── Extracted records

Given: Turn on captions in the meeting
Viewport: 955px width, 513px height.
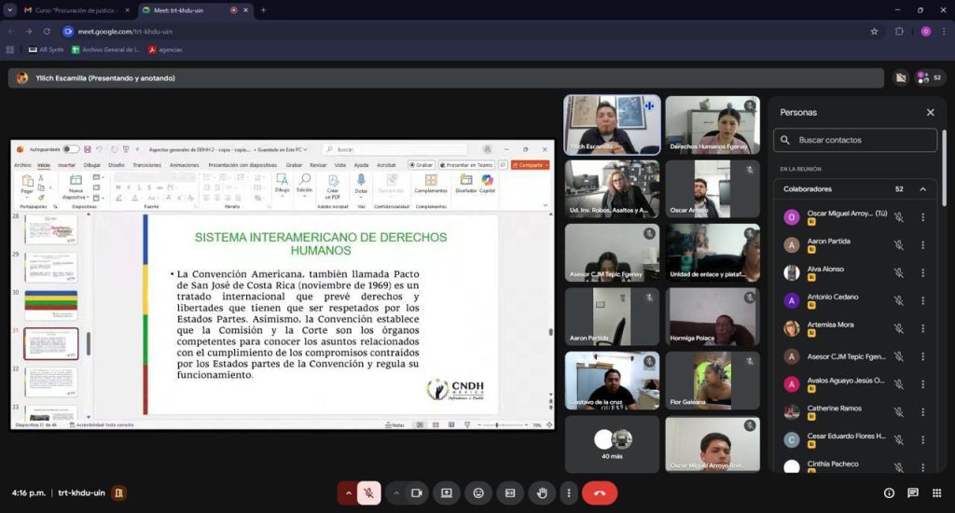Looking at the screenshot, I should click(510, 492).
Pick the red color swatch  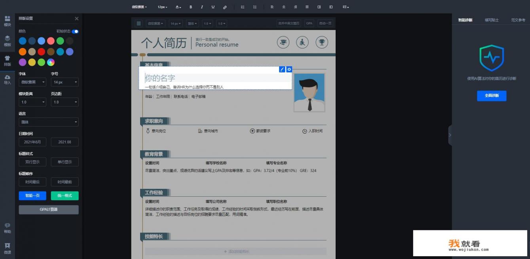point(41,52)
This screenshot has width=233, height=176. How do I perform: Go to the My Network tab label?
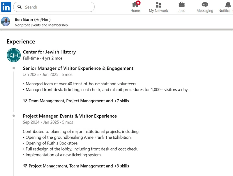tap(158, 11)
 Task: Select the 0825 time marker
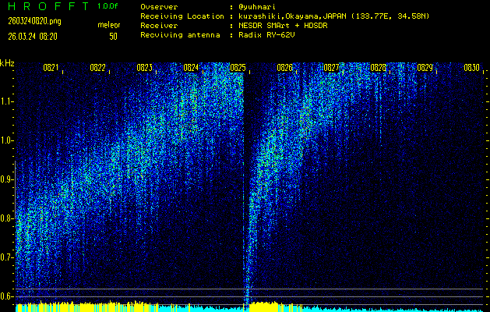[x=238, y=69]
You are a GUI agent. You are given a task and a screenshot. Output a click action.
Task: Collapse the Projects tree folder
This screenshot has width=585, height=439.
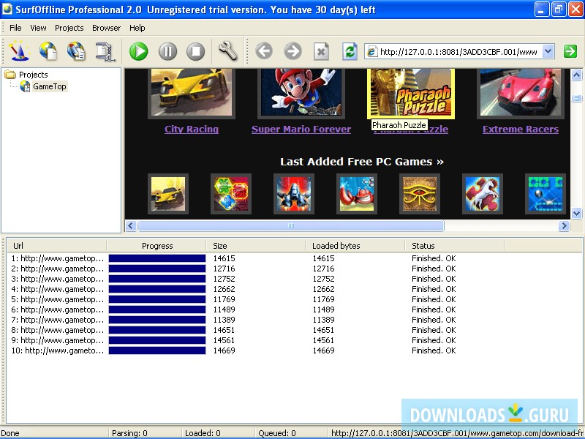9,74
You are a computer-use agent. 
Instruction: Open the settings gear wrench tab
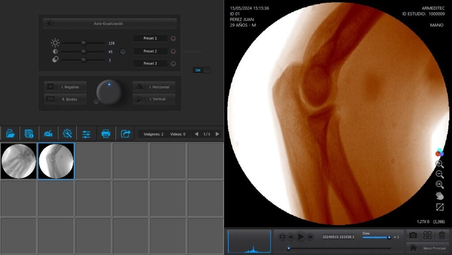click(67, 133)
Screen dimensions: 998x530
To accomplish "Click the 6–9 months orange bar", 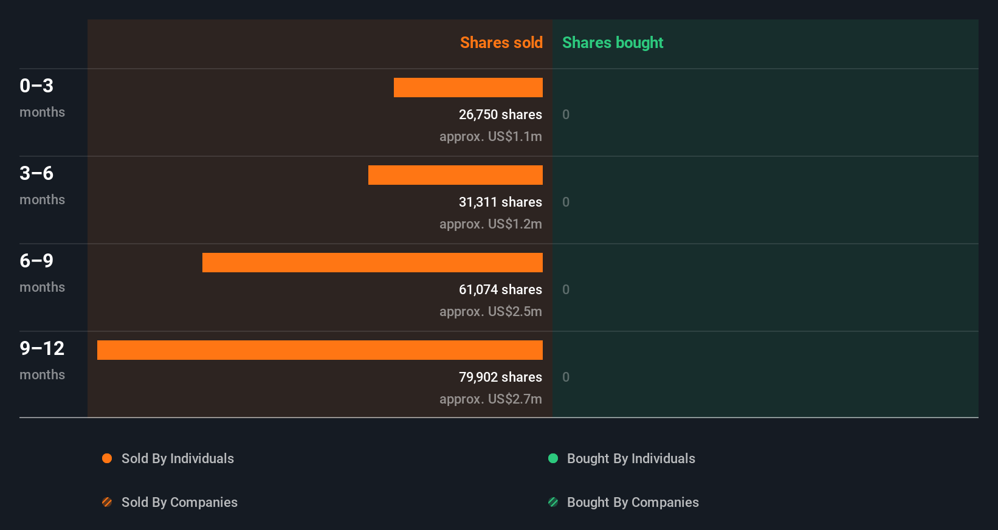I will click(373, 263).
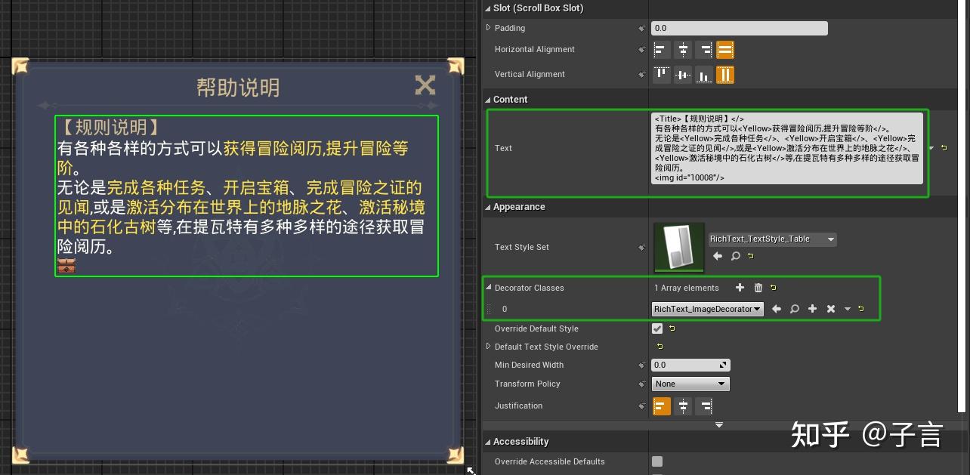Clear all Decorator Classes with the trash icon
970x475 pixels.
[x=758, y=287]

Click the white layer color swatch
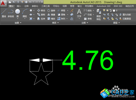[x=114, y=11]
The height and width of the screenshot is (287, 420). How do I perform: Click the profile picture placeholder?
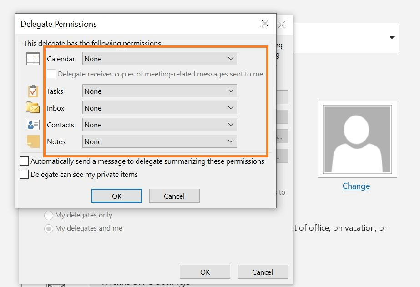point(357,139)
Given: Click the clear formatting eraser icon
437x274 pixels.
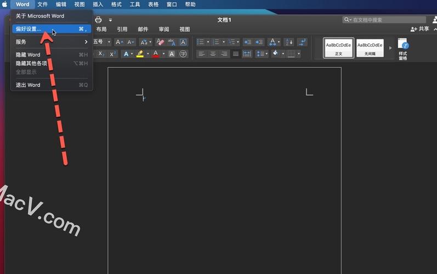Looking at the screenshot, I should (x=160, y=42).

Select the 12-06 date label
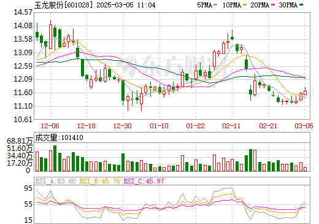click(50, 126)
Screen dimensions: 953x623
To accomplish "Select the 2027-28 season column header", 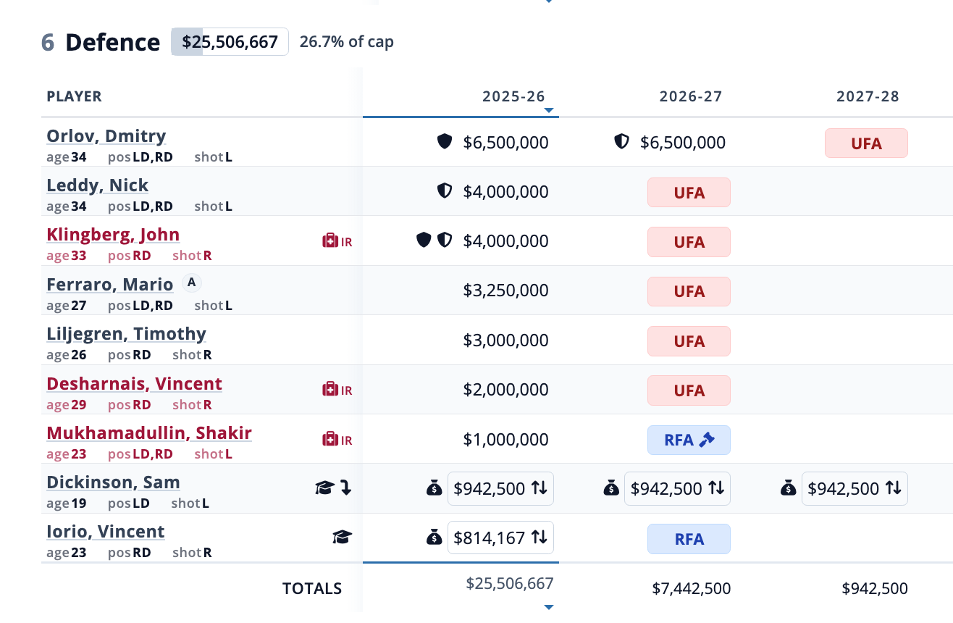I will coord(867,96).
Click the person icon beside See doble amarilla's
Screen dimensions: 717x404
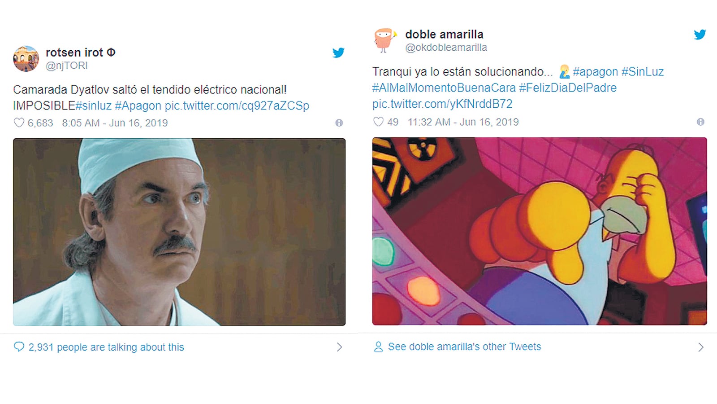379,347
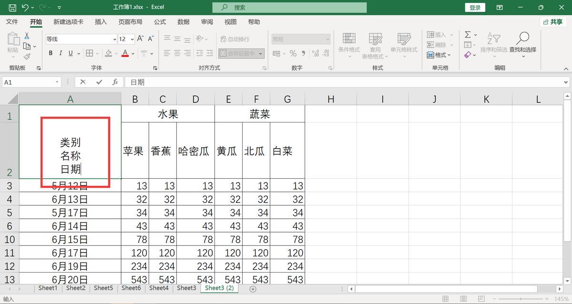Select the Sheet2 worksheet tab
This screenshot has width=572, height=304.
pyautogui.click(x=75, y=288)
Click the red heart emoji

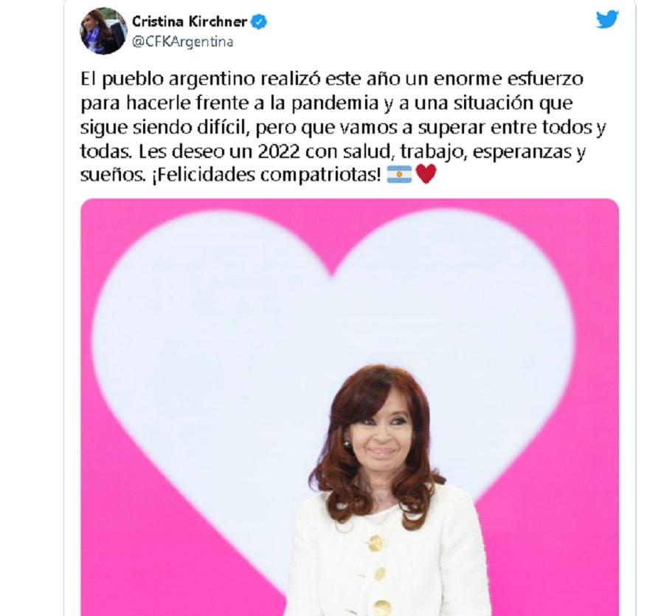tap(426, 174)
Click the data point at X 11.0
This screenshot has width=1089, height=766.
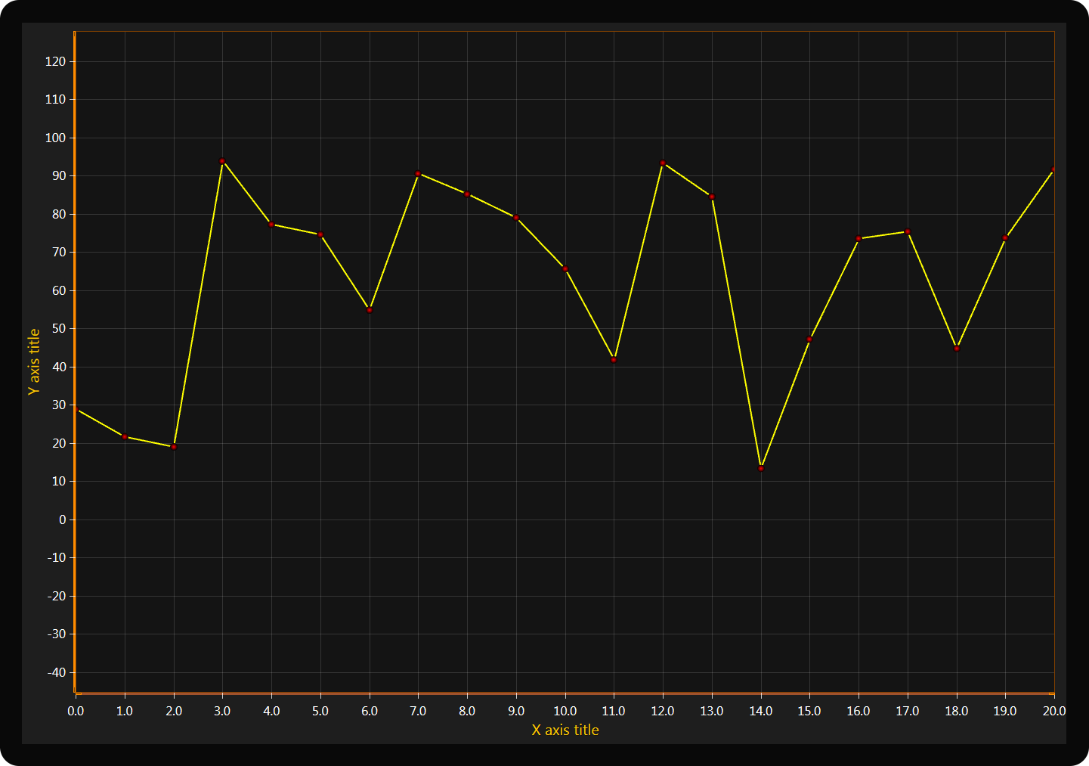[614, 360]
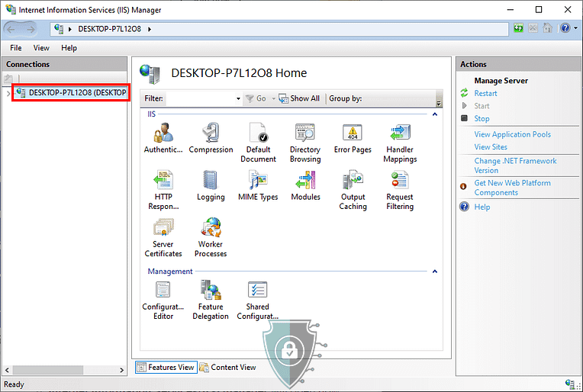Collapse the IIS section group

coord(435,114)
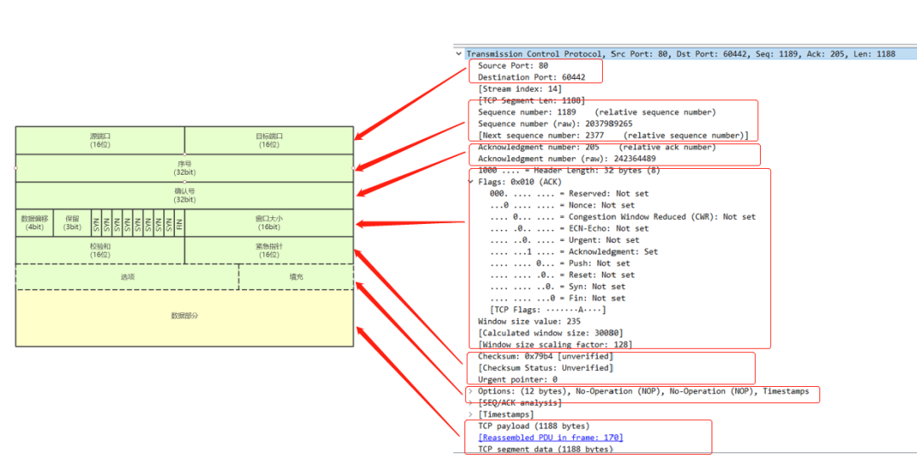Click the yellow 数据部分 block

(x=184, y=317)
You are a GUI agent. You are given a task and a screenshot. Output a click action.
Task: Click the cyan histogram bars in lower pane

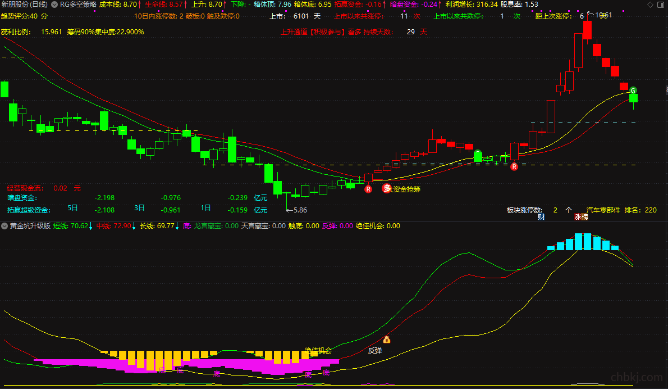(583, 242)
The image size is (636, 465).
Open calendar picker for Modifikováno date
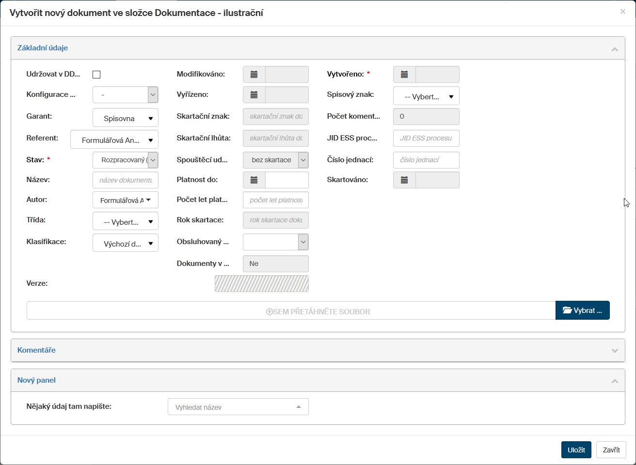254,75
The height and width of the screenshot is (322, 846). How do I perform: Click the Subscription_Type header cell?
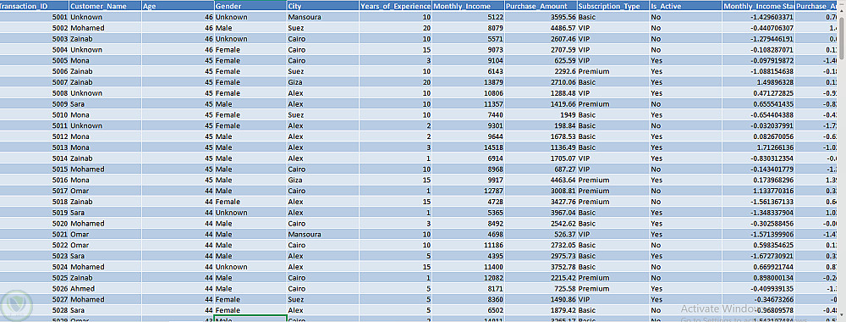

────

Task item: The output must match, line for line, the span from the line containing "Open calendar picker for Modifikováno date" through the end of the data, with the pictures removed.

Reply:
Open calendar picker for Modifikováno date
254,75
The height and width of the screenshot is (322, 846). How do I perform: Click the Subscription_Type header cell?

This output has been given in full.